DOKUMENTAUSZUG:
━━━━━━━━━━━━━━━━━━━━━━━━━━━━━━
Das Konstruktionsprinzip von „Berlin 1936“ erinnert an Florian Illies „1913“, der das letzte Friedensjahr über viele Facetten zu einem späten, unheilvollen Funkeln gebracht hat. Die Gleichzeitigkeit des Ungleichzeitigen sucht auch Hilmes für seine zwei Wochen im August aufzuspüren. Dabei gelingen ihm schöne Entdeckungen und er stellt nachdenkenswerte Querbohrungen an. Beispiel: Zur gleichen Zeit, da die „Jugend der Welt“ zu den Sommerspielen nach Berlin eilte, machte sich im Hamburger Hafen die „Reisegesellschaft Union“ an Bord des Dampfers Usaramo auf den Weg Richtung Süden. Hinter dieser Mischung aus Abenteuerurlaub und Expedition verbergen sich – man ahnt es bald – die Anfänge der späteren Legion Condor. Hitler-Deutschland, das neben Mussolinis Italien den spanischen Bürgerkrieg beförderte, zu diesem Zeitpunkt aber erst schamhaft verhüllt die hässlich-aggressive Fratze seiner Militärpolitik zeigt.
━━━━━━━━━━━━━━━━━━━━━━━━━━━━━━
[In einem Datensatz enthaltene Einträge]
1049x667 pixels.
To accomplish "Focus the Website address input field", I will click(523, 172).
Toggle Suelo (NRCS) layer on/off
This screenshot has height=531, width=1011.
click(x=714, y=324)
━━━━━━━━━━━━━━━━━━━━━━━━━━━━━━
Schreibe die Buchbesprechung zu „Berlin 1936“ im Anschluss an ihren letzten Satz weiter.

AUSGABE:
In kleinen Schnipseln eingestreut sind Tagesmeldungen der Staatspolizeistelle Berlin und der Reichspressekonferenz. Wichtiges steht neben scheinbar Nichtigem und fügt sich zu einem Bild permanenter Überwachung, Gängelung und Verdächtigung der Bevölkerung wie der Fremden. Zusammen mit vielen anderen Histörchen und Begebenheiten aus der Welt des Berliner Tingeltangel tragen diese Kurznachrichten aus dem deutschen Alltag dazu bei, das offiziöse Bild eines weltoffenen, vorurteilsfreien Nationalsozialismus zu dekonstruieren.

Mit dem amerikanischen Schriftsteller Thomas Wolfe hat Hilmes auch eine Figur gefunden, für den die 16 Tage in Berlin zu einer großen Lehrstunde werden und den er immer wieder auf seinen Touren begleitet. Wolfe, ein Rowohlt-Autor, kommt als begeisterter Deutschland-Liebhaber zu den Olympischen Sommerspielen und er reist ab als ein aufgeklärter Mann, der das Janusgesicht des Nationalsozialismus kennengelernt hat. Seine zwiespältigen Erfahrungen in Berlin bündelt Wolfe später in der Erzählung „I Have a Thing to Tell You“.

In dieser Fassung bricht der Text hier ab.